I feel a flash back to debating a Human Rights Commission appointment last year. Ruthie Johnson whose palpable distaste for gay people and those who step out of gender norms was alarming. Yet we rarely question appointments, even when it seems Commissioners fail to show up, fail to understand or work to further the goal or work of an agency.
So the gallery is filling with students, Senator Siddoway is talking about wanting to protect his sheep, his property he says, by shooting wolves, yet being allowed to kill one or two only. He has faced real loss but I wonder if wolves are at least as smart as my husky and know who has killed their pack members and if they have picked a fight with him now.
So Senator Broadsword begins her support for the Fish and Game Commissioner by saying something like that she hates wolves as much as anyone. Jeff Siddoway asks for a roll call. People move awkwardly in their seats, worried I think about not being seen as hating wolves enough. We are so far from the days of my childhood when girls hung photos of wolves on their bedroom walls, for their beauty and for their role in an ecosystem, their role in making the wild wild.
Senator Keough closes debate reminding us all that the courts have left us little room.
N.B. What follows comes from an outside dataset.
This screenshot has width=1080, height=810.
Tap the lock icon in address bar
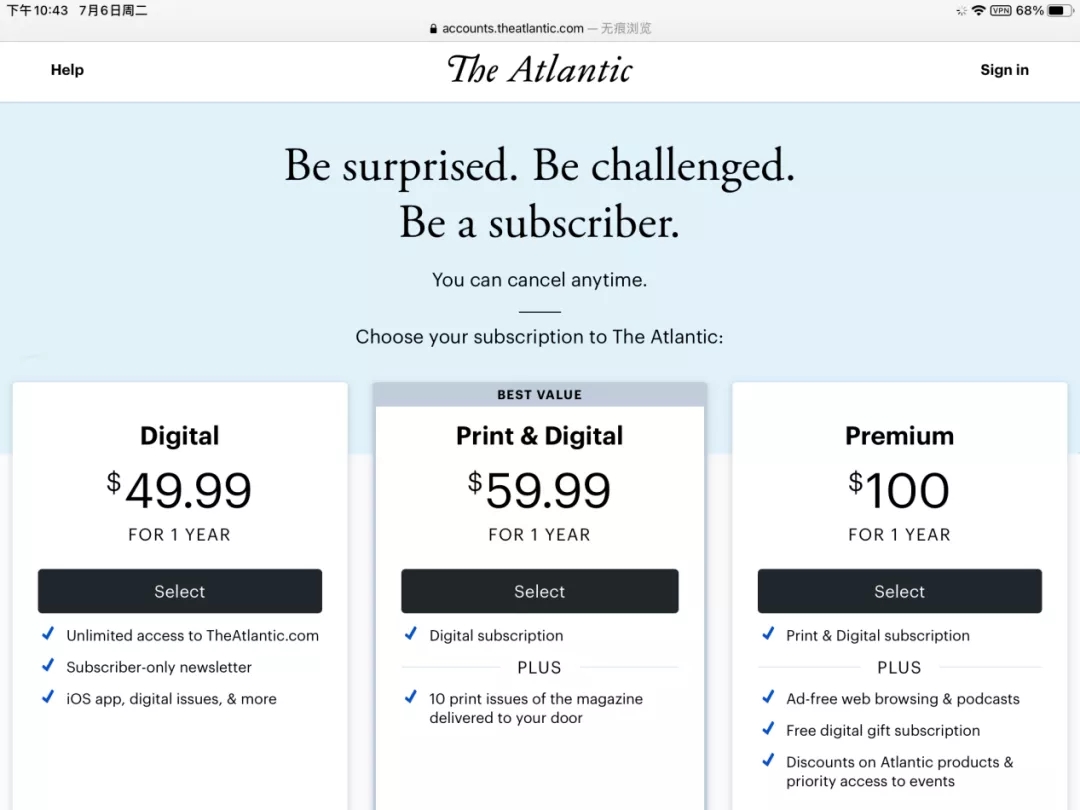click(434, 29)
And so the roll call begins, mostly ayes. Senator Goedde interrupts the roll to explain how he has hunted for wolves on his tag and could not shoot one, how Fish & Game even extended the season to allow more wolves to be killed and still the entire quota has not been shot.He points out that higher quotas probably would not have fixed this problem.
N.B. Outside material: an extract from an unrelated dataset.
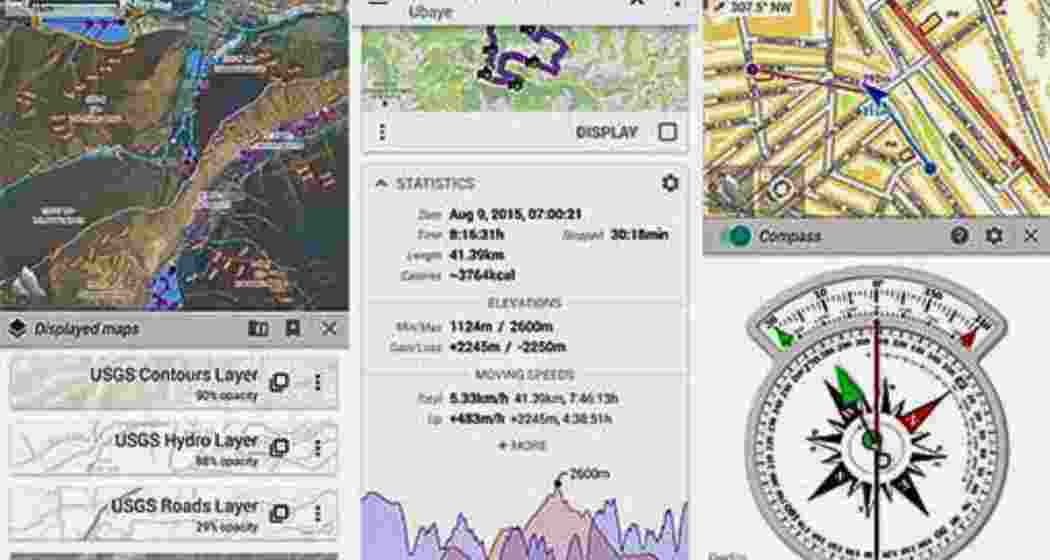
Task: Open Compass help question mark icon
Action: (x=959, y=236)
Just this morning I sat in JFAC listening to the Military Division present their budget and talk of a new wing coming into Idaho. I thought about a day about 20 years ago sitting in a meadow as a fighter jet flew below the canyon rim, wings tilting. This was inside the Frank Church Wilderness and as the roar faded, an odd sound rose, one voice and then another. I realized those voices, there so far from where people usually wander, were wolves, three of them through the trees at the edge of the meadow where I stood.
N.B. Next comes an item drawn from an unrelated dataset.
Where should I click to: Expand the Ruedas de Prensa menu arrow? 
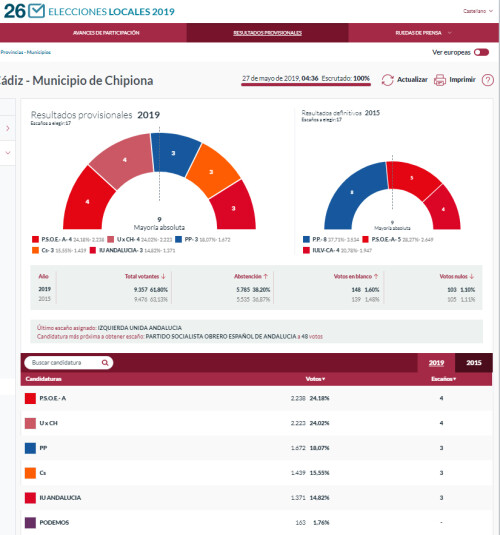(x=449, y=33)
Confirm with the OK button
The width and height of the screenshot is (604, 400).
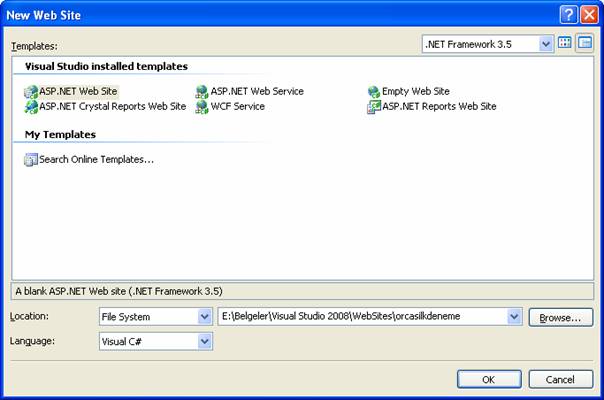(489, 379)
This was before wolves were re-introduced. These were wolves who had found their way to the quiet wild of central Idaho. That experience so rare twenty years ago, today is almost common and has brought us face to face with the very meaning of the word "wild." Do we still find anything to admire in the wolf? Are elk herds fewer or just stronger and faster? What and how much do we manage wilderness and the wildlife inside it? Outside wilderness we clearly pick and choose which and how much of each species we prefer exists. We manage the wild out of respect to ranchers like Jeff Siddoway, who in my mind should perhaps be better compensated for his loss. But where does the wild start or end? Do we ever manage the wild for the wild? What should we simply expect to face when we live at the edge of it?